Might you consider that by our moving here we will make things better—not just economically but also culturally? That there is something worthwhile in the cultures we bring with us—all of us, not just the Asian model minorities—and some of it is something that you can learn from? It could be our work ethic, it could be our love of family, it could be our gorgeous dresses or soulful music, it could be our richly spiced cuisine or our complex myths. Our old gods will meet your newer gods and produce a hybrid better suited for wors
hip by all.
The street food of Germany is doner kebab; of Great Britain, chicken tikka masala; of France, couscous. The most exciting music in Paris isn’t Edith Piaf but the Afropop playing in dozens of clubs in and around the city.
We were also drawn here by your songs. My father moved himself, and his wife and three children, to America to expand his family diamond business. But there was a deeper, more long-standing attraction, which had begun in college in Calcutta, in the 1950s. It was when my father was first exposed to the great rock ’n’ yell of Chuck Berry and Elvis—music that the Jesuit deans of St. Xavier’s tried to ban because they couldn’t stand to see their students gyrating their pelvises. My father had never heard such an awesome caterwaul before, and—along with America’s decadent movies and books—it seeded the young man’s desire to go live there someday.

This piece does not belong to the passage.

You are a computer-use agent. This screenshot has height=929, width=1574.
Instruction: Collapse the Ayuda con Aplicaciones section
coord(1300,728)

And isn’t that, after all, what makes America work: this messy mix, this barbaric yawp, this redneck rondeau, this rude commingling? Isn’t this what permeates its films, movies, books; and isn’t it the principal product it can still export? It is American culture’s permissiveness, openness, and vigor that still attract the masses to the Golden Door, not its rigidity.

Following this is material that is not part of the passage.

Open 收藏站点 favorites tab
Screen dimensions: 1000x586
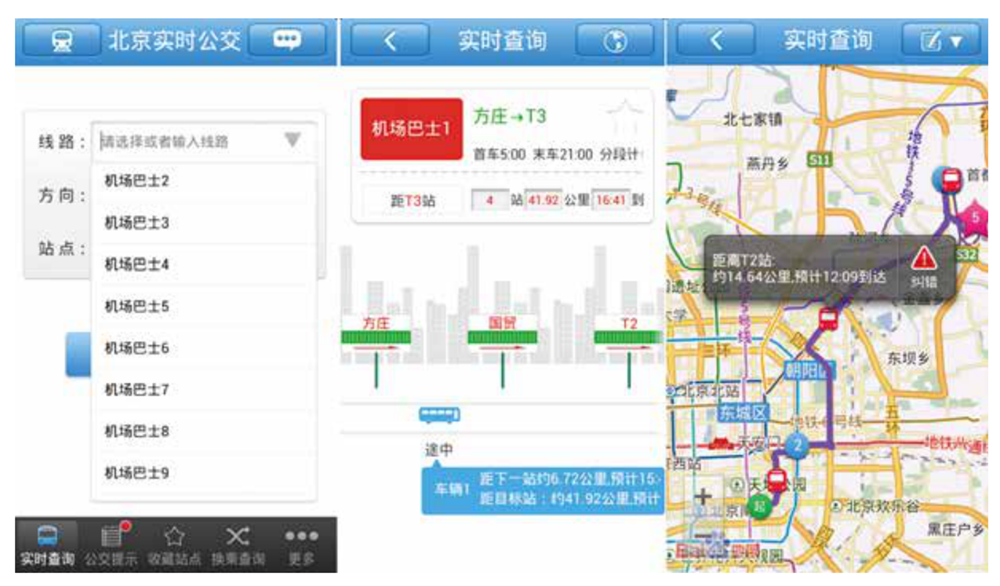(x=174, y=545)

An argument that’s been resurfacing is that this new crop of immigrants, unlike previous waves of migrants, doesn’t assimilate. “The vast majority of past immigrants changed their values, not America’s, when they came to this country. They came here to become American, not only in terms of language, citizenship, and national identity, but also in terms of values,” wrote the radio host Dennis Prager in National Review. “But while some immigrants still do, the majority does not. They want to become American citizens in order to better their lives—a completely understandable motivation—not to embrace American values and identity. The majority of today’s immigrants from Latin America, for example, wishes to become wealthier … Latin Americans.”